エスカル号 1965-3 しろやま2号赤いマニキュアの女

おやじの一周忌が済んだが、おふくろは末期の胃がんで臥せていた。
そんな時、お袋のふるさと鹿児島の坊ノ津からいとこが結婚するという連絡がきた。

お袋はそこで嫁入りするまで育ち、指宿に嫁いで二女をもうけたが跡継ぎの男子が出来なかったことから、実家に一人戻された。
そのような時代であった。

残された子供が母親恋しさに家を抜けてお袋に会いに来るのが母親が呼び寄せていると邪推されたりして、逃げるように大阪に出てきたのだった。
大阪は少女のころ旅回りの杉村劇団の家にお手伝いとして住み込んでいたこともあり何とかなると思ったようだ。

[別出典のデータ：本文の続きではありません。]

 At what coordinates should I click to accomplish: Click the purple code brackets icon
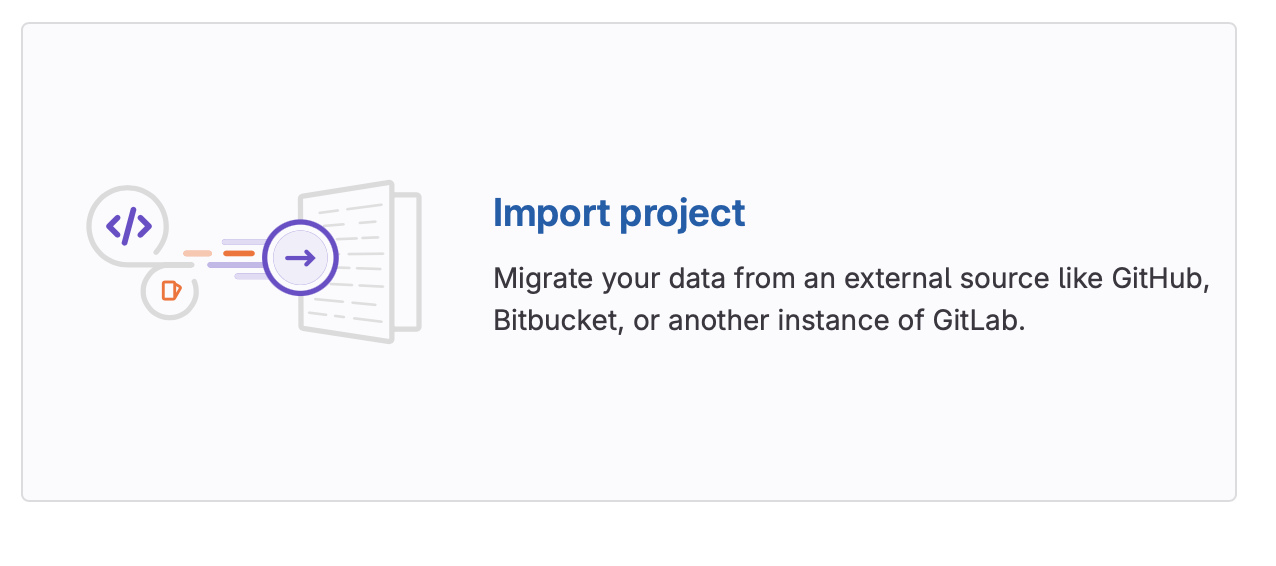pos(129,227)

町をさまよっているとき魚行商の親切なおばあさんに声をかけられおばあさんの家に転がり込んで縫い物の内職などで生きていた。

 おやじは、徳島の山奥のそのまた山奥できこりをしていた、次男坊だったがよく働き村の人気者となり山二つ越えた村の娘と恋に落ちたが出兵しているうちに病でなくなり、故郷をすて大阪に出、船乗りになったり、人夫になったり、博打と酒の日々をおくっていたらしい。

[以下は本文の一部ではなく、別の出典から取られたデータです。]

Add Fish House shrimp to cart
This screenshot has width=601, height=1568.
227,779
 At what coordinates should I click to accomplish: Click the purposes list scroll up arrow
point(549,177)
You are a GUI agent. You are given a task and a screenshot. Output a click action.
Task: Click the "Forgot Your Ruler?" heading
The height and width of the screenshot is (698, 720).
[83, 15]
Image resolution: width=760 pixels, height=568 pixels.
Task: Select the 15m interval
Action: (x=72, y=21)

おやじは魚行商のおばあさんに声をかけられ、「女の人がいるよ!所帯をもったら?」ってことで結びついたってわけだ。

二人は力をあわせてよく働き、必死でなんとか姉と僕を育ててくれたわけだが、おやじが死んで、お袋は故郷を見ぬまま死ぬことを覚悟していたのだろうけど、せめておやじの家系のただ一人の男の僕をふるさとのおばあさんや兄弟に見せたいと思ったのだろうか、「行っておいで」って送り出されたわけだった。
今思えば一目ふるさとを見たかったのだろうと悔やむ。

一人ぼっちになってしまう22才の大人になりきれない僕は人生に対して大きな不安が頭をもたげてきていたころだった。

この一人旅を自分を見つめなおすきっかけになるかもしれないという予感と期待が交錯するなかで旅立った。

急行しろやま2号は大阪駅を昼過ぎに出て、西鹿児島終点まで26時間ばかりかかっていた。
そこから枕崎線に乗り換えて終点枕崎まで行き、バスで40分ほどで入り江の村落坊ノ津だ。

しろやま2号は定刻に大阪駅を出た。
比較的すいていて、窓際に座った僕の前に一人の女性が座った。

年のころは23,4歳、小柄で素敵な女性だった。当時としては珍しく、赤いマニキュアをしていた。
彼女との博多までの10数時間の旅が始まった。